▸ Material for this exercise:

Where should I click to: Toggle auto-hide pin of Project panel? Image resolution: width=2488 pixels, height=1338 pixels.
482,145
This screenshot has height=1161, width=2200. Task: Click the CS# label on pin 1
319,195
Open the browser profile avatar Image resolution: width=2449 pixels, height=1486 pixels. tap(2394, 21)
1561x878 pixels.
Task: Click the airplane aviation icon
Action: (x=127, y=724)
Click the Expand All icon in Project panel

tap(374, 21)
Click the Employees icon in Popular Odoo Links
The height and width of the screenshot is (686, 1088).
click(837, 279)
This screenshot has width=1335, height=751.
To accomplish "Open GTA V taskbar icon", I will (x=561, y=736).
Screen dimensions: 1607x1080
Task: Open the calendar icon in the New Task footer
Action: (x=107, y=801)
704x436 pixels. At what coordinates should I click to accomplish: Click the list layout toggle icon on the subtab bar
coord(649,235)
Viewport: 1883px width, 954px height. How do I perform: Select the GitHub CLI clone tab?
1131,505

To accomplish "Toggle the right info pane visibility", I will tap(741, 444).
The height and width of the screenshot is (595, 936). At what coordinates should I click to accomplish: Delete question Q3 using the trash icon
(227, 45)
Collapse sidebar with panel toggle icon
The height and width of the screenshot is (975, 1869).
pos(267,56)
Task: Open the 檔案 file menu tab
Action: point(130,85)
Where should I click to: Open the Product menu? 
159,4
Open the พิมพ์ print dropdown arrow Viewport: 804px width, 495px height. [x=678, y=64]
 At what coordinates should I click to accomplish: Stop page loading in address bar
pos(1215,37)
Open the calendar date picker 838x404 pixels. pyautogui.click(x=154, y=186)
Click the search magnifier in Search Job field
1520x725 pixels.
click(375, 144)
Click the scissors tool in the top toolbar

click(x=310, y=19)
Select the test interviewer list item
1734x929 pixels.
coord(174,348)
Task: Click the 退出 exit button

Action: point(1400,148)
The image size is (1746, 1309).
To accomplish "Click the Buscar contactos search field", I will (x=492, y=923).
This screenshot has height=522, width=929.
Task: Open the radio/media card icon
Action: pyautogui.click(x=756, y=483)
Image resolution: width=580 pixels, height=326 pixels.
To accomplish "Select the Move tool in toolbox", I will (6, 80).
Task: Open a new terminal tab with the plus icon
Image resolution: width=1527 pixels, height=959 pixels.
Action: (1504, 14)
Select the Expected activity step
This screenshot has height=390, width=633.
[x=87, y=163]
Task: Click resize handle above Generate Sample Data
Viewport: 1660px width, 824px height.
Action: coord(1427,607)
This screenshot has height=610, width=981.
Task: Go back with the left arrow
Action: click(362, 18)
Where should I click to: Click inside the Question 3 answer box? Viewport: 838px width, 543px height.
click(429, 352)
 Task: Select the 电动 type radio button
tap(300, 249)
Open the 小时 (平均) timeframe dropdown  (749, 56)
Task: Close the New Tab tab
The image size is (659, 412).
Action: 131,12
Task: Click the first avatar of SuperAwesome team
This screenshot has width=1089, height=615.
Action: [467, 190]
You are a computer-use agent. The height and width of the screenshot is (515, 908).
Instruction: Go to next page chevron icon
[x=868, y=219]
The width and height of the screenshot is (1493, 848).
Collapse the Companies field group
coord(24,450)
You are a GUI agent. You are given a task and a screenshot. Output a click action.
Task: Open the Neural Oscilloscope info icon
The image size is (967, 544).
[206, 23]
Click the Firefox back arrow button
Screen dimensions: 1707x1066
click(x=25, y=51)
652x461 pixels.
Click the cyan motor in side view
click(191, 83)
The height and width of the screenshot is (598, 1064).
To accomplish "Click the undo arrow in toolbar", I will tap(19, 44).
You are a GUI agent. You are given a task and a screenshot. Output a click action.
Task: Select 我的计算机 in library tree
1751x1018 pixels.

▸ Assigned task:
Write out every entry verbatim.

▸ Written solution:
Where should I click to: Toggle auto-hide pin of Project panel? Image resolution: width=2488 pixels, height=1338 pixels.
482,145
This screenshot has height=1161, width=2200. Task: Click the CS# label on pin 1
319,195
Open the browser profile avatar Image resolution: width=2449 pixels, height=1486 pixels. tap(2394, 21)
1561x878 pixels.
Task: Click the airplane aviation icon
Action: (x=127, y=724)
Click the Expand All icon in Project panel

tap(374, 21)
Click the Employees icon in Popular Odoo Links
The height and width of the screenshot is (686, 1088).
click(837, 279)
This screenshot has width=1335, height=751.
To accomplish "Open GTA V taskbar icon", I will (x=561, y=736).
Screen dimensions: 1607x1080
Task: Open the calendar icon in the New Task footer
Action: (x=107, y=801)
704x436 pixels. At what coordinates should I click to accomplish: Click the list layout toggle icon on the subtab bar
coord(649,235)
Viewport: 1883px width, 954px height. How do I perform: Select the GitHub CLI clone tab?
1131,505

To accomplish "Toggle the right info pane visibility", I will tap(741, 444).
The height and width of the screenshot is (595, 936). At what coordinates should I click to accomplish: Delete question Q3 using the trash icon
(227, 45)
Collapse sidebar with panel toggle icon
The height and width of the screenshot is (975, 1869).
pos(267,56)
Task: Open the 檔案 file menu tab
Action: point(130,85)
Where should I click to: Open the Product menu? 
159,4
Open the พิมพ์ print dropdown arrow Viewport: 804px width, 495px height. [x=678, y=64]
 At what coordinates should I click to accomplish: Stop page loading in address bar
pos(1215,37)
Open the calendar date picker 838x404 pixels. pyautogui.click(x=154, y=186)
Click the search magnifier in Search Job field
1520x725 pixels.
click(375, 144)
Click the scissors tool in the top toolbar

click(x=310, y=19)
Select the test interviewer list item
1734x929 pixels.
coord(174,348)
Task: Click the 退出 exit button

Action: point(1400,148)
The image size is (1746, 1309).
To accomplish "Click the Buscar contactos search field", I will (x=492, y=923).
This screenshot has height=522, width=929.
Task: Open the radio/media card icon
Action: pyautogui.click(x=756, y=483)
Image resolution: width=580 pixels, height=326 pixels.
To accomplish "Select the Move tool in toolbox", I will (6, 80).
Task: Open a new terminal tab with the plus icon
Image resolution: width=1527 pixels, height=959 pixels.
Action: (1504, 14)
Select the Expected activity step
This screenshot has height=390, width=633.
[x=87, y=163]
Task: Click resize handle above Generate Sample Data
Viewport: 1660px width, 824px height.
Action: coord(1427,607)
This screenshot has height=610, width=981.
Task: Go back with the left arrow
Action: click(362, 18)
Where should I click to: Click inside the Question 3 answer box? Viewport: 838px width, 543px height.
click(429, 352)
 Task: Select the 电动 type radio button
tap(300, 249)
Open the 小时 (平均) timeframe dropdown  (749, 56)
Task: Close the New Tab tab
The image size is (659, 412).
Action: 131,12
Task: Click the first avatar of SuperAwesome team
This screenshot has width=1089, height=615.
Action: [467, 190]
You are a computer-use agent. The height and width of the screenshot is (515, 908).
Instruction: Go to next page chevron icon
[x=868, y=219]
The width and height of the screenshot is (1493, 848).
Collapse the Companies field group
coord(24,450)
You are a GUI agent. You are given a task and a screenshot. Output a click action.
Task: Open the Neural Oscilloscope info icon
The image size is (967, 544).
[206, 23]
Click the Firefox back arrow button
Screen dimensions: 1707x1066
click(x=25, y=51)
652x461 pixels.
Click the cyan motor in side view
click(191, 83)
The height and width of the screenshot is (598, 1064).
To accomplish "Click the undo arrow in toolbar", I will tap(19, 44).
You are a GUI agent. You are given a task and a screenshot. Output a click action.
Task: Select 我的计算机 in library tree
1751x1018 pixels.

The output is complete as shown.